ВКонтакте
Электронный литературный журнал. Выходит один раз в месяц. Основан в апреле 2014 г.
№ 222 октябрь 2024 г.
» » Евгения Доброва. МОСТОПОЕЗД

Евгения Доброва. МОСТОПОЕЗД


(рассказы)


ТРЕНАЖЕР «ЗДОРОВЬЕ»

Папа решил вырастить из меня олимпийскую чемпионку. Поэтому я ходила на художественную гимнастику и в бассейн. Дома тоже была спортплощадка: широкий длинный коридор, где можно было растягиваться на шпагаты, и прибитый в дверном проеме турник. А в дальнем углу — новенький блестящий хромом тренажер «Здоровье»: шведская стенка с приставной гимнастической скамейкой и двумя эспандерами на пружинах. Папа даже не успел его привинтить, он просто прислонил тренажер к стене и сказал — не трогай!

— Не буду — пообещала я, — а где наша книжка?

По книжке мы занимались йогой. Через знакомых папа достал толстенный заграничный альбом под названием «Асаны» и изучал йогические позы. Бородатый мускулистый мужик на фотографиях вытворял жутковатые вещи. Напрягая прокачанный до кубиков пресс, он закатывал глаза так, что не было видно зрачков.
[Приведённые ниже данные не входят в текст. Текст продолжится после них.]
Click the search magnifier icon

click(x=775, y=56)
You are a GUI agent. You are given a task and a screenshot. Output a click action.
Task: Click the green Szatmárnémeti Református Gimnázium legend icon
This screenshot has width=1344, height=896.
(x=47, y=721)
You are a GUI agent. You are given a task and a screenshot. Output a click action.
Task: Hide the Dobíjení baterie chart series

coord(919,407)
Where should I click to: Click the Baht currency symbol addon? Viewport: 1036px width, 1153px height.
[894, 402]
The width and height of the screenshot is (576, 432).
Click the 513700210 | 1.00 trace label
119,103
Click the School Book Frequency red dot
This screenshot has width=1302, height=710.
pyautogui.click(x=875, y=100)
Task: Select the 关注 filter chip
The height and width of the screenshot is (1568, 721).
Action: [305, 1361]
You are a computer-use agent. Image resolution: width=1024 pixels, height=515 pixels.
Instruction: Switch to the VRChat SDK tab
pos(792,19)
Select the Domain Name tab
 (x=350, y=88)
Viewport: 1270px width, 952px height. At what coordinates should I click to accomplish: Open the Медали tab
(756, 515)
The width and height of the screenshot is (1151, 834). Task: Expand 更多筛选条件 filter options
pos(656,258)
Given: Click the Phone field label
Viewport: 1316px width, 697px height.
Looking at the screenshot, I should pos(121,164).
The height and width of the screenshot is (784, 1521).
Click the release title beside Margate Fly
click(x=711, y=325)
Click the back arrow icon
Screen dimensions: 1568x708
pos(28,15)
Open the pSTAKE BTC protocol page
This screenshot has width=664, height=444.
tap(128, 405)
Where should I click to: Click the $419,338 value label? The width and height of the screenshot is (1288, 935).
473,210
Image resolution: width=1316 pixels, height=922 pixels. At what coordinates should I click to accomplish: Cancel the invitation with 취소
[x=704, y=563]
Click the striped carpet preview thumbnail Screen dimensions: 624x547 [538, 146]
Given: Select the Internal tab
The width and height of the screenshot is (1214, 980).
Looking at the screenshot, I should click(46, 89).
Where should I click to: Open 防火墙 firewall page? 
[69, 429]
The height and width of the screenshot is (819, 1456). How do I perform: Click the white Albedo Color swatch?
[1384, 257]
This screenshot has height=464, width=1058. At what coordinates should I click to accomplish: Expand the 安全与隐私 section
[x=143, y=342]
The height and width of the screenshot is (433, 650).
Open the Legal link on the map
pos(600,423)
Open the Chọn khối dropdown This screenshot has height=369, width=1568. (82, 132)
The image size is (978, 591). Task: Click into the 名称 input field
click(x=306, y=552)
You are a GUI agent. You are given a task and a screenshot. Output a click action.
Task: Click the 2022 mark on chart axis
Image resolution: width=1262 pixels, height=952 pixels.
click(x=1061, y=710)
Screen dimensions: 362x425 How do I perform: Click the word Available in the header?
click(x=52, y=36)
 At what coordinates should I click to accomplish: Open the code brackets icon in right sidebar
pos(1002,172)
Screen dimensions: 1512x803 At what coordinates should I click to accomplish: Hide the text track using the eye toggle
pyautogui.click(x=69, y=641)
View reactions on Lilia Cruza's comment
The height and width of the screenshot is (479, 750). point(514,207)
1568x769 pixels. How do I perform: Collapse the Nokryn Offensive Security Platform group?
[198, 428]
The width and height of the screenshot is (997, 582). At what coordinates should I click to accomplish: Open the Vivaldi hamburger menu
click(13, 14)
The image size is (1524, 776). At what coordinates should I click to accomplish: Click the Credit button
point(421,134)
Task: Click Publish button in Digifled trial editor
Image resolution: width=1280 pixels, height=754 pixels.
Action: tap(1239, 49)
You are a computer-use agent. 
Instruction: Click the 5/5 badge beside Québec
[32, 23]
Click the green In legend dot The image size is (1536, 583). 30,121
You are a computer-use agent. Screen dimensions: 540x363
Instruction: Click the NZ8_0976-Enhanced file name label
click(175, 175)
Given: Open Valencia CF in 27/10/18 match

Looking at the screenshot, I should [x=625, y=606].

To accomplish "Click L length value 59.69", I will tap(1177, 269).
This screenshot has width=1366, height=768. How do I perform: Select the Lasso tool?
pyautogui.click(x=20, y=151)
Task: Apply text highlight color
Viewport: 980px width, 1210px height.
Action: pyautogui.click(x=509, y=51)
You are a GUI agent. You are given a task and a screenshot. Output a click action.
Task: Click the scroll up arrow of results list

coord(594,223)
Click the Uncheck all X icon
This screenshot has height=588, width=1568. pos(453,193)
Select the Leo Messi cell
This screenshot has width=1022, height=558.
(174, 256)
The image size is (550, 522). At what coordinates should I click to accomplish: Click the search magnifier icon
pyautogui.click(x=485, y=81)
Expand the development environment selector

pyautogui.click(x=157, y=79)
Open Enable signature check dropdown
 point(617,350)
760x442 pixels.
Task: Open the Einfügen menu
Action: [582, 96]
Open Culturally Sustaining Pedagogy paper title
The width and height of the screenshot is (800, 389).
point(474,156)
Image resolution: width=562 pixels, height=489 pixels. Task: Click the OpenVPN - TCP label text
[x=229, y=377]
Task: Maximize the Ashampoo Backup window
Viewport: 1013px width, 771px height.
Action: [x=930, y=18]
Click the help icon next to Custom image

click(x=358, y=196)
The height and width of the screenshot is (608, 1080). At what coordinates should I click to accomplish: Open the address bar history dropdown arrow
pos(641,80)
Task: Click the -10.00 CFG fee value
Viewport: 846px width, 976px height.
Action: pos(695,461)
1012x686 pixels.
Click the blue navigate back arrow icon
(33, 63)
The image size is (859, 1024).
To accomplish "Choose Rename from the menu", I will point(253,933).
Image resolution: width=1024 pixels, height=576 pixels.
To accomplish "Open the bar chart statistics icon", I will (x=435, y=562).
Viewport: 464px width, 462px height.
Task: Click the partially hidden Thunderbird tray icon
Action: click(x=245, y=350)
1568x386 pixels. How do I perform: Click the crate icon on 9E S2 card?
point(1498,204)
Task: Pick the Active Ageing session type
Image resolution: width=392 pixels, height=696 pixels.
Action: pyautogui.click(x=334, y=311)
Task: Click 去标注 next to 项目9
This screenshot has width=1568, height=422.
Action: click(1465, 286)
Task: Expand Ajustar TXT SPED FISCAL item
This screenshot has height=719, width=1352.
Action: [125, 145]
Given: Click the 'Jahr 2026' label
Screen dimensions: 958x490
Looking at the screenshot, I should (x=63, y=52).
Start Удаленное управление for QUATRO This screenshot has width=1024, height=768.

Высовывал язык дальше подбородка. Втягивал ровно полживота — как по линеечке. Распластавшись вдоль пола, стоял на согнутой в локте руке.

Но кое-что можно было повторить.

Например, позу лотоса. Я взяла часы, чтобы засечь, сколько просижу. В прошлый раз удалось почти двадцать минут.

В лотосе я сидела по-честному: пятки к потолку.

И вдруг я увидела, как по полу на меня медленно-медленно едет железная ножка «Здоровья». Я успела разглядеть все песчинки на линолиуме, по которым она скользила, но расплестись не успела. Через долгую секунду верхняя перекладина шведской стенки со всего размаху приземлилась мне на макушку.

— А-а-а-а! — заорала я.

 В комнату вбежала мама. Глаза у нее были по пять копеек. Она оттащила железяку в сторону и побежала звонить в «скорую помощь».

Я никогда раньше не ездила на «скорой». Мне было страшно интересно: а как там? Оказалось, как на такси. Быстро и удобно. Нас с мамой посадили на какую-то скамеечку и через три минуты доставили в травмпункт центральной городской больницы.

— Что у вас стряслось? — спросила врачиха.
— На меня упал тренажер «Здоровье», — сказала я и посмотрела на маму.
— Оздоровилась, значит, — врачиха стучала  ногтем по шприцу, выгоняя воздух.
— Что за ребенок! — Мама испугалась, что врачиха отругает ее за безалаберность, и перешла к нападению. — Муж не успел привинтить, а она взяла и залезла.
— Не залезала я, оно само!

Не выпуская из руки  шприц, врачиха склонилась над моей макушкой.

— Маленькая ранка совсем, — сказала она. — Тебя не тошнит? Не кружится голова? Не болит?
— Нет.
— Сейчас укол сделаем от столбняка.

Я чувствовала себя прекрасно и с любопытством разглядывала блестящие лотки со шприцами. Как же они будут прокалывать голову, думала я. Вот интересно — как?

Я уже поняла, что столбняк — это такой паралич. Если не сделать укол, можно остолбенеть. Превратиться в столб. Одеревенеть, и все тут.

— Приспусти штаны, — сказала врачиха, чем повергла меня в изумление.

Увидев мой взгляд, мама спешно заверила, что будет совсем не больно.

— Что — сюда?! — переспросила я на всякий случай.
— Куда же еще? Стой, не вертись. Твист дома станцуешь, — сказала врачиха и сделала мне укол. А затем соорудила на голове повязку из ваты и сетчатого бинта.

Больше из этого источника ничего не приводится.